94 pointsposted 6 days ago
by todsacerdoti

13 Comments

anonymoushn

6 days ago

To do this fast path in about 1μs you could do this stuff:

- Remove the tries. If the detection must work exactly as it does now, you can store a small array of the prefixes and suffixes and just compare branchlessly against all of them. A comparison looks like a vector load, then movemask(cmpeq(prefix, needle) | cmpeq(prefix, all_zeros)) == scalar_all_ones in the case where your needle fits into a vector register (almost all words). edit: you can aggregate consecutive results of individual compares using cmov with the condition being this_mask == scalar_all_ones, but a few branches on this would also be fine. This requires that the prefixes be sorted in descending order by length, so that the first match you find will be the longest.

- Don't heap allocate strings several times during the query.

- Use a cheaper hash than siphash. A reasonable hash for short strings is 2 rounds of AES. ahash is an off-the-shelf hash which will do something like this.

- Use a hash table or hasher interface that lets you separate the hashing from the hash table lookups.

- Use a hash table that lets you prefetch the slot for a given hash. Compute your 3 hashes, prefetch the appropriate slots, then query the strings. If you get the chance to process more than 1 needle at a time, you can hide more latency here - the optimal stride for prefetching ahead of your queries into a large hash table is significantly more than 3.

- stuff about compound words omitted for brevity, but the approach is similar to the above.

The document splitting for 38M hacker news posts also seems like it should complete in a minute or something. Not sure what's going on there.

underyx

6 days ago

Title:

> 300μs typo correction for 1.3M words

Article:

> 300μs for correctly spelled queries and ~5ms/word for misspellings

Aren't these contradictory?

skeptrune

6 days ago

The important number that changed here was the 30ms to 300μs for correctly spelled queries. 30ms for typos wasn't something that we considered a problem and improving to ~5ms was really a side benefit of fixing things for the correct spellings.

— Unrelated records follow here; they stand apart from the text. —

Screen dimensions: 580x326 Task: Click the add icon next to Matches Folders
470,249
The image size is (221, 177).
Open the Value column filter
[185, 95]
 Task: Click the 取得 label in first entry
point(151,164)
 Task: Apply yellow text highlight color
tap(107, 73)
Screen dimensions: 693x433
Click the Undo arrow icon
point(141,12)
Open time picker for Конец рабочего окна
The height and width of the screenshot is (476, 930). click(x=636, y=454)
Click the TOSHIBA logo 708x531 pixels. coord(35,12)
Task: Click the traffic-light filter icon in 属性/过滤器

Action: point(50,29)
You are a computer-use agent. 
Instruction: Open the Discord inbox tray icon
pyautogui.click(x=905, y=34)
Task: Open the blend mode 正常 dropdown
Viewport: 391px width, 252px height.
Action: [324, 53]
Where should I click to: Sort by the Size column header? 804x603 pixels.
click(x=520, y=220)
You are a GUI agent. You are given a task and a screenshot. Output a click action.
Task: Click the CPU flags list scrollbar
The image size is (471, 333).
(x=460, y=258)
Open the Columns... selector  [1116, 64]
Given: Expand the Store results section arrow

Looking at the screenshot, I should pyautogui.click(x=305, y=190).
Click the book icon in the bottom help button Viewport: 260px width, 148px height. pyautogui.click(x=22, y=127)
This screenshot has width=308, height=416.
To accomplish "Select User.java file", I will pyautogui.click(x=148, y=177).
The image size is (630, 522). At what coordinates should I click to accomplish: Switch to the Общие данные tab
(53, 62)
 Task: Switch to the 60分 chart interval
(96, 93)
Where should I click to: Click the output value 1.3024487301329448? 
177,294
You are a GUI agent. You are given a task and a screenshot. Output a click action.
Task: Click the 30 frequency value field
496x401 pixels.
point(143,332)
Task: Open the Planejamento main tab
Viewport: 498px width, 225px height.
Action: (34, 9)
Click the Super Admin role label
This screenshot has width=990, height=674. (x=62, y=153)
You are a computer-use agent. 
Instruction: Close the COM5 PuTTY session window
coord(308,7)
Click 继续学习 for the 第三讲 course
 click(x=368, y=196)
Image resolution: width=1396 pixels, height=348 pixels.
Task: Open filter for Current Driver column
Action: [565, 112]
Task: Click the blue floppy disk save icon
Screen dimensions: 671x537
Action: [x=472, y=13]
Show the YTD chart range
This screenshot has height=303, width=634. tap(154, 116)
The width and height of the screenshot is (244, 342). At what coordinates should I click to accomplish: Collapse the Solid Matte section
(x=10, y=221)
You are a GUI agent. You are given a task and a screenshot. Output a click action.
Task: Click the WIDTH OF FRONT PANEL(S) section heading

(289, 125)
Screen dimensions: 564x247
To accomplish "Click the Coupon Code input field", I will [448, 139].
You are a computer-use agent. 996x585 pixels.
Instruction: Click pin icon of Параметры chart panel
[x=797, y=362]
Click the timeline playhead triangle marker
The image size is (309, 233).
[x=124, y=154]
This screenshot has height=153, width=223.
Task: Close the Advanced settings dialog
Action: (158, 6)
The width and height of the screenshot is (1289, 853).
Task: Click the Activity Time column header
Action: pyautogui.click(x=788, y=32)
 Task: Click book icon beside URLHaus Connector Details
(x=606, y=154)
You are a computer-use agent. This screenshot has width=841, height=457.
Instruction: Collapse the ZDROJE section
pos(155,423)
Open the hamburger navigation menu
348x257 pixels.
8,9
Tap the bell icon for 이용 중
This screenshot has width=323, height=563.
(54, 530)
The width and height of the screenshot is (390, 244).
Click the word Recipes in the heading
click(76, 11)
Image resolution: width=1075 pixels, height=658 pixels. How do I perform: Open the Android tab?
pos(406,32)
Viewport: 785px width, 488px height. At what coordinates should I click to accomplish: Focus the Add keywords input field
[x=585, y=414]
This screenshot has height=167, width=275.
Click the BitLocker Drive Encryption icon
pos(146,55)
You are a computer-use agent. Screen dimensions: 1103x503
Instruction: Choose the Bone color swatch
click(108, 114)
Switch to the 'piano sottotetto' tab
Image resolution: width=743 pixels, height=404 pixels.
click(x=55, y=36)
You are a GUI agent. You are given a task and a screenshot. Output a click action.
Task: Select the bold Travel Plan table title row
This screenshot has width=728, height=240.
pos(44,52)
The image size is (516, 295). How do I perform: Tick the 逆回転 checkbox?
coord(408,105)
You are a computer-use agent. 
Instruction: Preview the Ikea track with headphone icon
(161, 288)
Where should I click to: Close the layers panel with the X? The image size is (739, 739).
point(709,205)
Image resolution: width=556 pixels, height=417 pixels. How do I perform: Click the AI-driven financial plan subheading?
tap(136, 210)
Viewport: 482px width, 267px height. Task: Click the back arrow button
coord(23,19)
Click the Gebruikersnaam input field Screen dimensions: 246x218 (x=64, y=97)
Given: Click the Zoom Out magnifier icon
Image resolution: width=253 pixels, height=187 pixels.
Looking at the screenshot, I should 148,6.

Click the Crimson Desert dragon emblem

Additional latency for actual typos seems ok, but degradation for correctly spelled queries felt really bad. The thing that was really damaging to the UX for us was when latency was spiking for search queries where it didn't need to.

underyx

6 days ago

Sure, but why does the title claim 300μs typo correction?

dang

6 days ago

That's a good point, so we did a s/correct/detect/ on the title above. Thanks!

orlp

6 days ago

The title says 300μs typo detection.

How? If the query doesn't finish in 300μs, return error :)

skeptrune

6 days ago

Agreed. Confirming correct spellings is the basecase of the system and what the title is referring to, but that's not clear.

Sesse__

5 days ago

Also, 300µs _per word_, looking up a word in a corpus of 1.3M words. Not 300µs for correcting 1.3M words!

user

6 days ago

[deleted]

claytonwramsey

6 days ago

It's a little odd that they're using `lazy_static` now that OnceCell and LazyLock are in the standard library.

chucksmash

6 days ago

It's not that weird considering LazyLock has only been in stable Rust since 1.80.0, which is only ~6 weeks old!

It's a great tip though. As an out of the loop/casual Rust programmer who has internalized using `lazy_static!` for this purpose, I probably never would have noticed this update short of lazy_static throwing compiler warnings directing me to use the std lib equivalents (so...maybe never?).

gamegoblin

6 days ago

Tools like GPT and Copilot still generate lazy_static a lot since it's the majority of the training data

skeptrune

6 days ago

Yeah... We might still be kinda rust noobs lol. Should clean that up.